Pozitif Ayrımcılık mı, Eşitsizlik mi?

Pozitif ayrımcılık nedir?  Doğuştan yahut sonradan kalıcı dezavantajları olan bir kesimin haklardan eşit olarak faydalanması için çeşitli düzenlemeler yapılmasıdır dersek yanlış olmaz sanırım. Gözleri görmeyenler için özel yol çizgisi yapılması, görenler için bir şey ifade etmez ve gereksiz masraftır, verginin boşa harcanması gibi düşünülebilir; yahut belirli sakatlı olanı olanların ailelerine bakım için para verilmesi, çeşitli vergilerin alınmaması sayılabilir. Doğum yapan kadına ekstra izinler tanımlanması da bundan sayılabilir ama işin bokunu da çıkartabiliyoruz. Kavramlar kafamızda bir türlü net oturmuyor.

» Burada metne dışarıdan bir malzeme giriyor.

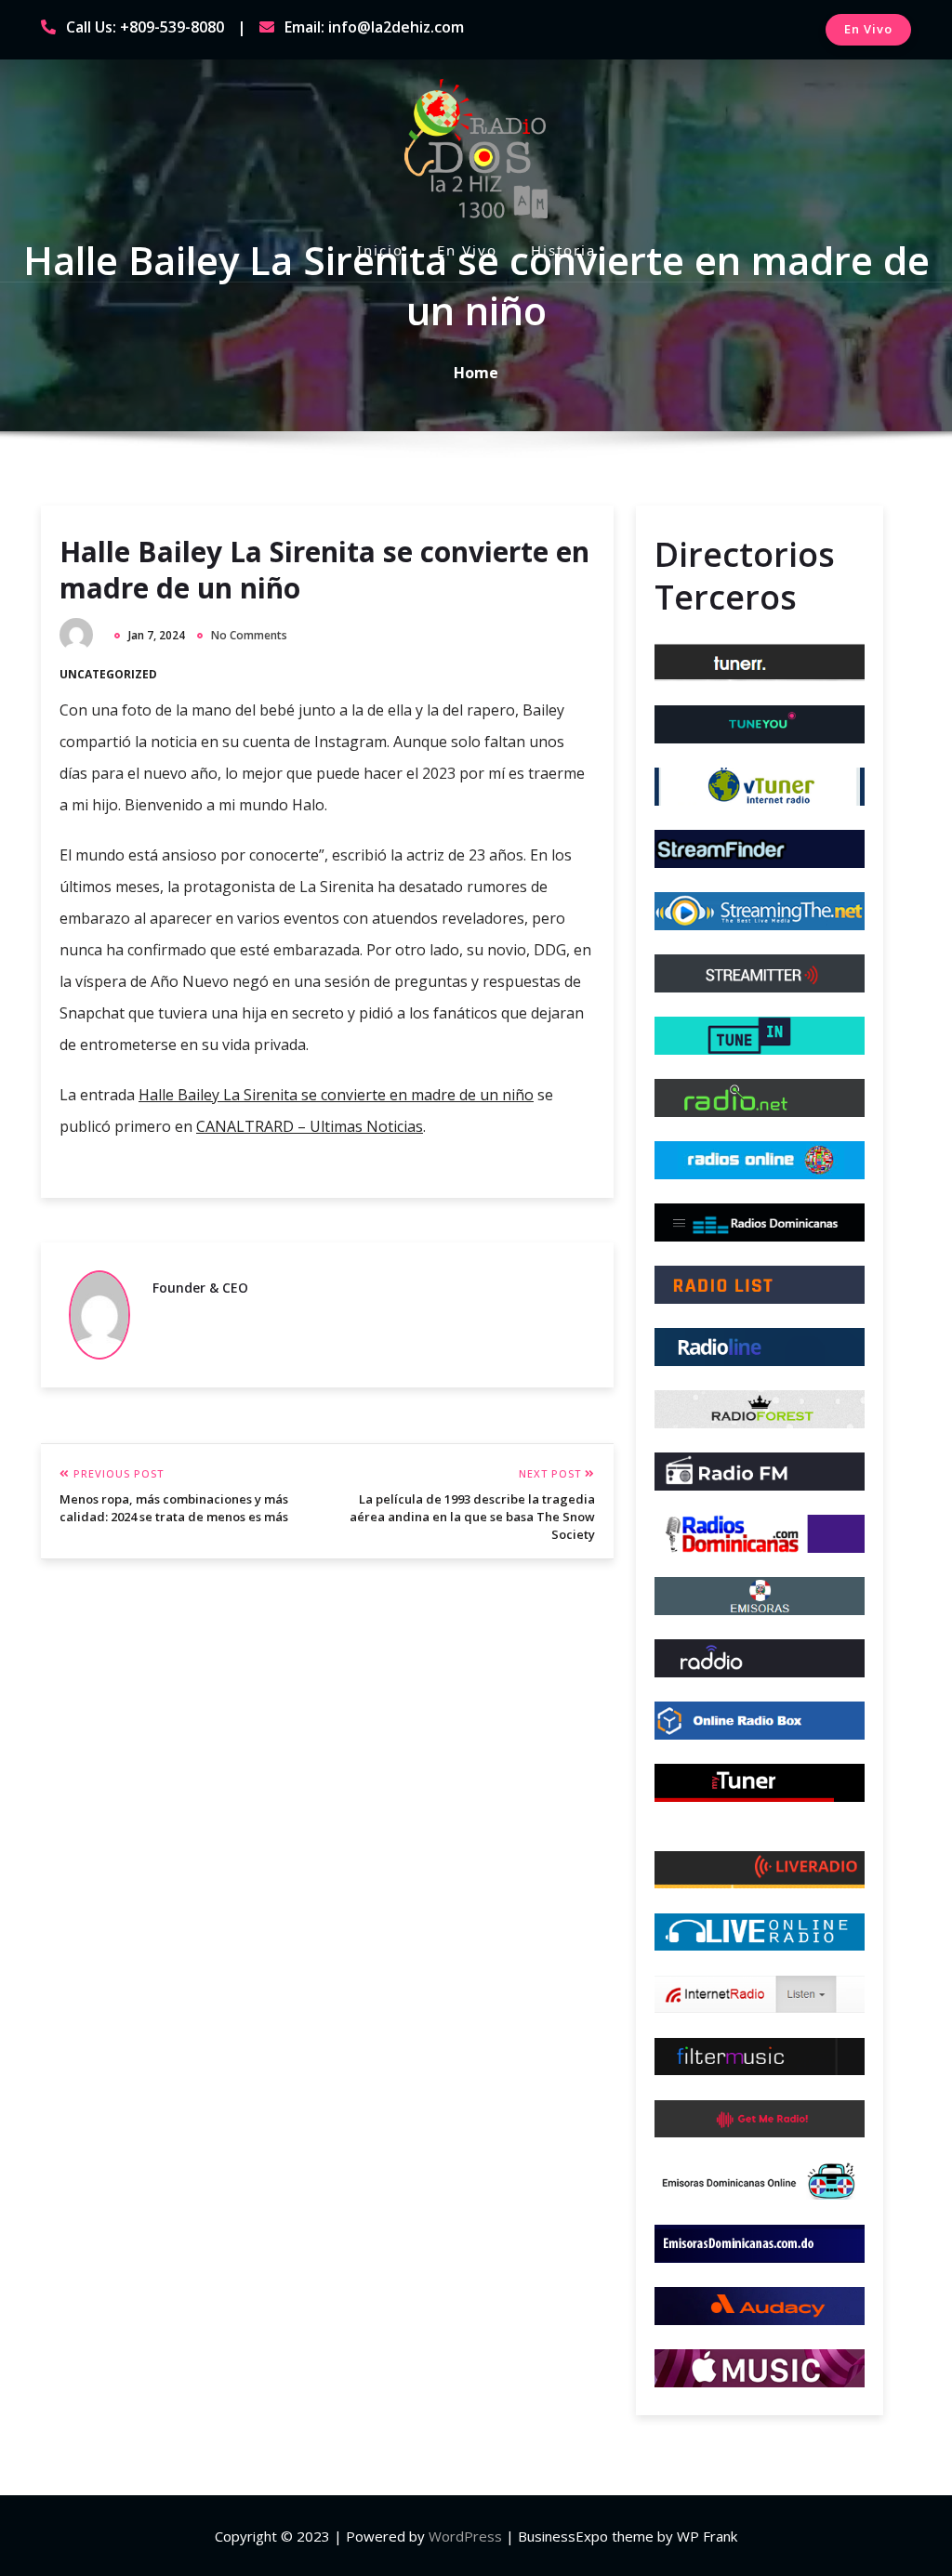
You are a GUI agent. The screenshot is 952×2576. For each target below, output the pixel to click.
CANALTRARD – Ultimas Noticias (309, 1126)
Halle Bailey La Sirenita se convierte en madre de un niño (324, 569)
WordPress (465, 2536)
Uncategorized (108, 674)
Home (476, 372)
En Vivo (868, 28)
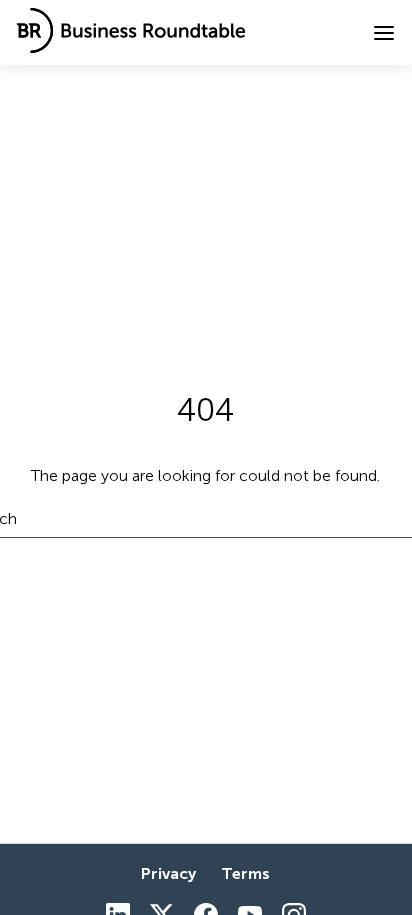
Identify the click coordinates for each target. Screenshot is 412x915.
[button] (384, 33)
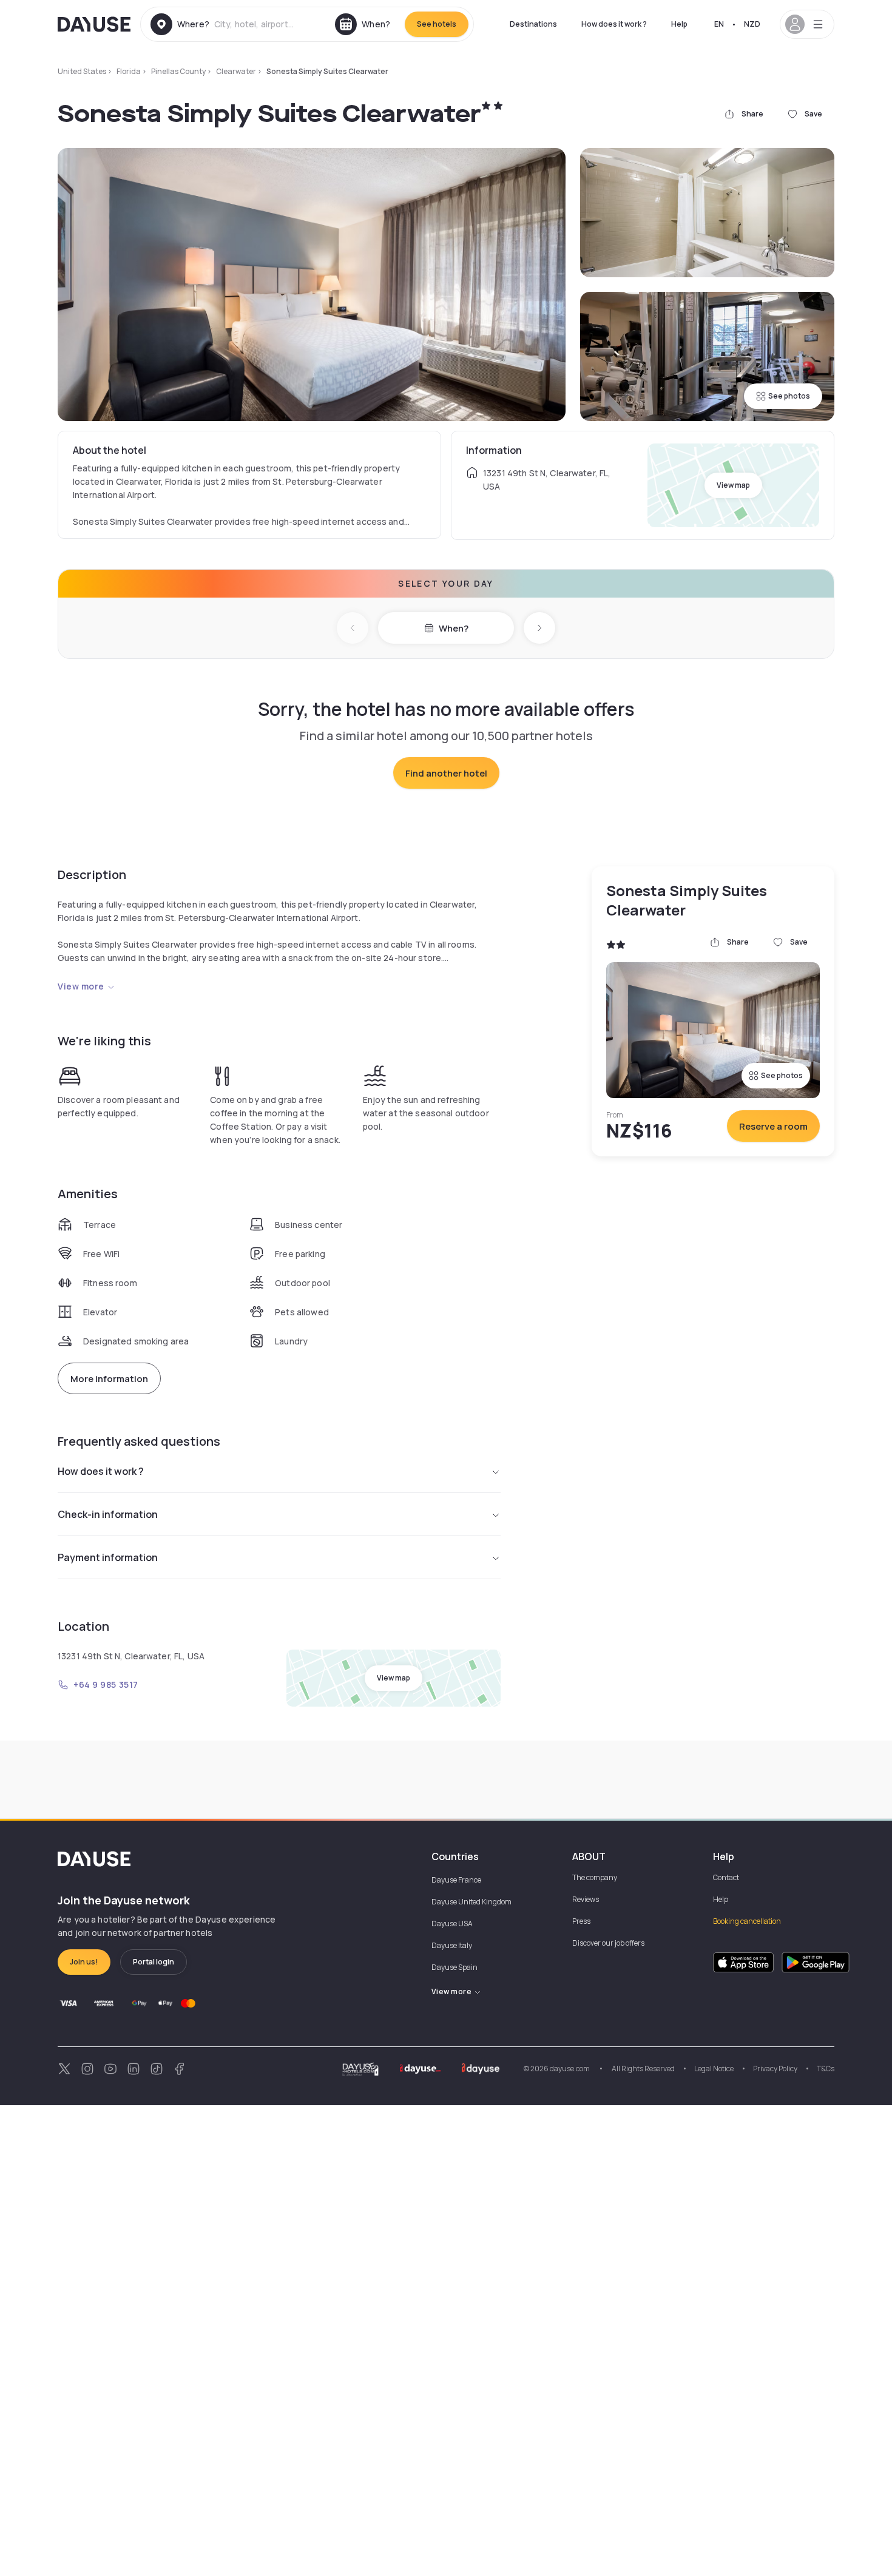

Aslında bu aklıma Yiğit Bulut’un birkaç gün evvel yazdığı yazıdan aklıma geldi. Yazının son bölümünde şehit çocuklarının üniversite ve anadolu liseleri olmak üzere kamu sınavlarından muaf tutulmasını istemiş. Aslında pozitif ayrımcılık istiyor.  Niye olması gerektiğini de sıralamış. İlk başta makul gibi gelse bile, eğer bu hakkı verdiğimizde bir başkasının hakkına tecavüz ediyorsak bu sağlıklı mıdır? Burada verilecek olan hak belki ek kontenjan olabilir. Peki bu da doğru mu? O bölümde okuyacak kapasitesi yoksa bu seçme hakkı verilmesi doğru mudur? Yoksa yapılması gereken şehit çocuklarının eğitimini sürdürmesi için gerekecek şartları sağlamak olup (burs vermek, ailesinin maaşlarını düzenlemek gibi); sınavdı, işe yerleşmesiydi kısımlarının diğerleri ile aynı şartlarda gerçekleşmesine olanak sağlamak olması değil miydi?

Pozitif ayrımcılık bir başkasının hakkını yemeye dönüşüyorsa, eşitsiz bir durum yaratması da bir tehlike sanki.